Terkait dengan pasokan batu bara bagi pembangkit tenaga listrik Indonesia, Mamit mengatakan saat ini persediaan sudah cukup aman setidaknya sampai akhir tahun.
Selain itu, Mamit menekankan pembentukan badan layanan umum (BLU) batu bara yang sedang digodok pemerintah bisa lebih memastikan pasokan batu bara dalam negeri.
"Melalui BLU, kepastian pasokan batu bara kepada PLN tercapai dan produsen batu bara juga senang karena harganya nanti akan dibayar sesuai dengan harga pasar melalui mekanisme iuran untuk semua produsen batu bara yang beroperasi di Indonesia," katanya.
Kendati demikian, Mamit memahami transisi energi adalah keniscayaan. Ia melihat pemerintah terus berupaya agar roadmap alias peta jalan net zero emission (NZE) 2060 bisa terlaksana.
Pemerintah Harus Tegas
Direktur Institute for Essential Services Reform (IESR) Fabby Tumiwa juga meminta ketegasan pemerintah jika tidak ingin ancaman krisis listrik di awal tahun ini terulang kembali pada 2023.

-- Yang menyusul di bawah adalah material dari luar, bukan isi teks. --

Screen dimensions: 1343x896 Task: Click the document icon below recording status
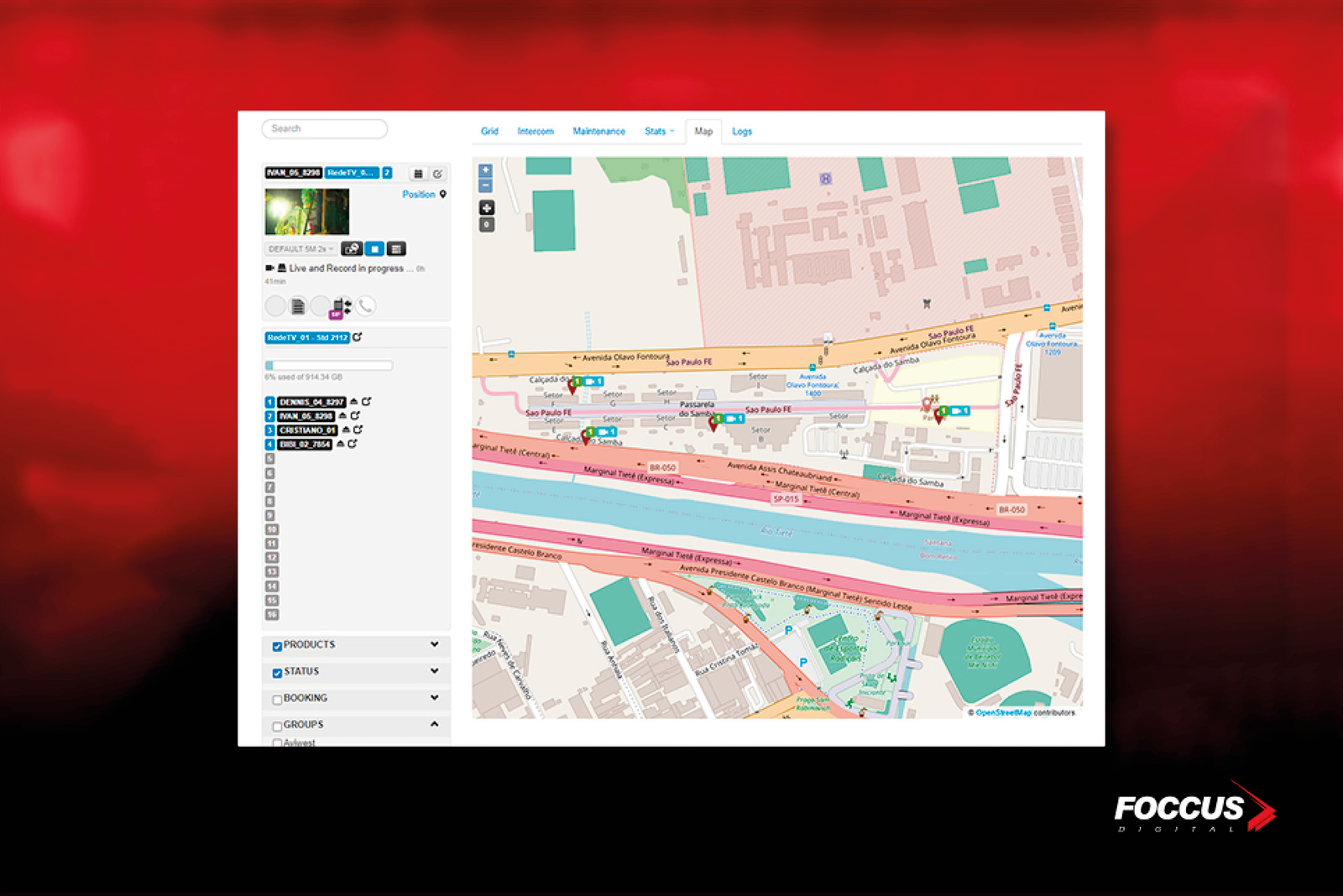click(298, 306)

Fabby meminta pemerintah memastikan ketentuan DMO dilaksanakan dan dipantau secara konsisten. Jika penambang tidak memenuhi ketentuan DMO, tidak boleh diberikan izin ekspor.
"Selain itu, PLN harus memastikan urusan logistik dan transportasi batu bara tidak terganggu," ujar Fabby.
Namun, ia melihat dilema jika pemerintah ingin mempercepat transisi energi. Ketergantungan terhadap batu bara harus dikurangi karena kebijakan DMO tidak selaras untuk mencapai target nol emisi karbon melalui pengembangan EBT.
Kebijakan DMO pada dasarnya mensubsidi batu bara sehingga harga listrik dari PLTU tidak sesuai dengan harga pasar.
"Ini menciptakan disinsentif bagi PLN dan IPP untuk berpindah ke EBT, dan dalam perencanaan pun, energi terbarukan tidak bisa bersaing secara wajar karena berkompetisi dengan harga listrik PLTU yang disubsidi," ungkapnya.
Pemerintah perlu merencanakan penghapusan harga DMO untuk pembangkit tenaga listrik jika ingin melakukan transisi energi.
Fabby mengusulkan pemerintah bisa menetapkan harga DMO tidak berlaku lagi pada 2025 agar perencanaan kelistrikan bisa menyesuaikan dan energi baru terbarukan bisa masuk lebih banyak.
Selain itu, ia menyarankan agar PLN bisa meningkatkan cofiring biomassa karena bahan baku biomassa lebih murah ketimbang batu bara yang tidak disubsidi.
Dengan peningkatan cofiring alias proses penambahan biomassa sebagai bahan bakar pengganti parsial atau bahan campuran batu bara, emisi PLTU bisa dikurangi.(A. Hanan Jalil dari Berbagai Sumber)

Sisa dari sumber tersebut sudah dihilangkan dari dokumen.